# Aim of the task:
Format the rows from the line containing "Open Sorumluluk reddi beyanı disclaimer" through the line containing "pos(656,111)", inclusive, as a two-column CSV with the headers "instruction" and "response", one line per row. Enclose each field in double quotes and replace any line breaks inside it with spaces.

# Dataset extract:
^^^^
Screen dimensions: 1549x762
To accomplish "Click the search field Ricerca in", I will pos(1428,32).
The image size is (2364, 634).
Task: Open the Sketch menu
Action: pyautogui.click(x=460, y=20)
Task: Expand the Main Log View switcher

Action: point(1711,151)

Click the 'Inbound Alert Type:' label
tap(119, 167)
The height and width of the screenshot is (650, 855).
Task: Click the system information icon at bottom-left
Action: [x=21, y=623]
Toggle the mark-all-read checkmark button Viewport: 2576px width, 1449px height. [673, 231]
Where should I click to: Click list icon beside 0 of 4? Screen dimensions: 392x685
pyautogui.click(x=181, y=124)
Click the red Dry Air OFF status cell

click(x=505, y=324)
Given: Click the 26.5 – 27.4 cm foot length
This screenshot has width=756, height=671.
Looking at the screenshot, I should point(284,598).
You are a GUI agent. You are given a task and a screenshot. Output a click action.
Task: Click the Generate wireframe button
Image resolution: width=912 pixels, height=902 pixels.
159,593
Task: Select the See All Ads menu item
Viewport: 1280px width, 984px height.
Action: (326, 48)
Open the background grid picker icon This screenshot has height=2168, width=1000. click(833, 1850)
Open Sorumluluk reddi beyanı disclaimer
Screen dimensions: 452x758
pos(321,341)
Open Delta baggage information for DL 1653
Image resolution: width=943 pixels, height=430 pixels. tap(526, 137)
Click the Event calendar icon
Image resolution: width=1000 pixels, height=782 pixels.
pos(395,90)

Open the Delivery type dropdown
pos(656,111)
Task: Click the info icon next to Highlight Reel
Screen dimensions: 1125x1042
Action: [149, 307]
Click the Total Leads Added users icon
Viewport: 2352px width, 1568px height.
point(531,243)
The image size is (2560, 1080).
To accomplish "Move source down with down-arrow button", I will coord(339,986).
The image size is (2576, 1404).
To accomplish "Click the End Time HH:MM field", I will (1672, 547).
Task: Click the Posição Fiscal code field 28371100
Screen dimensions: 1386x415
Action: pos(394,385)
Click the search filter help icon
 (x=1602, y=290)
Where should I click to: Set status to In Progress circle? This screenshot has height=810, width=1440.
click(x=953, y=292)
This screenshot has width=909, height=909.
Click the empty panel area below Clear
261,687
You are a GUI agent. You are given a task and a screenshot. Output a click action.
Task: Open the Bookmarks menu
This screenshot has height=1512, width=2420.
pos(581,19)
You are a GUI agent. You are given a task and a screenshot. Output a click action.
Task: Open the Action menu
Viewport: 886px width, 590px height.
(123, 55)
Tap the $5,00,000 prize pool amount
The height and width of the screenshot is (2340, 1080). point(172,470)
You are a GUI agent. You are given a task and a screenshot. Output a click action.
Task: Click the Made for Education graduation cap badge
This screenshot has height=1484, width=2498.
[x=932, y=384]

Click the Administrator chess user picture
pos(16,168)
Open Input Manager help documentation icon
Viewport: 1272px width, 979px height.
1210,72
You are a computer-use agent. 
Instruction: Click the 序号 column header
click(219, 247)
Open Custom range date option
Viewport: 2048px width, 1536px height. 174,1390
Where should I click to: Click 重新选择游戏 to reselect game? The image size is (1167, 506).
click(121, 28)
^^^^
# Exercise solution:
instruction,response
"Open Sorumluluk reddi beyanı disclaimer Screen dimensions: 452x758","pos(321,341)"
"Open Delta baggage information for DL 1653","Image resolution: width=943 pixels, height=430 pixels. tap(526, 137)"
"Click the Event calendar icon Image resolution: width=1000 pixels, height=782 pixels.","pos(395,90)"
"Open the Delivery type dropdown","pos(656,111)"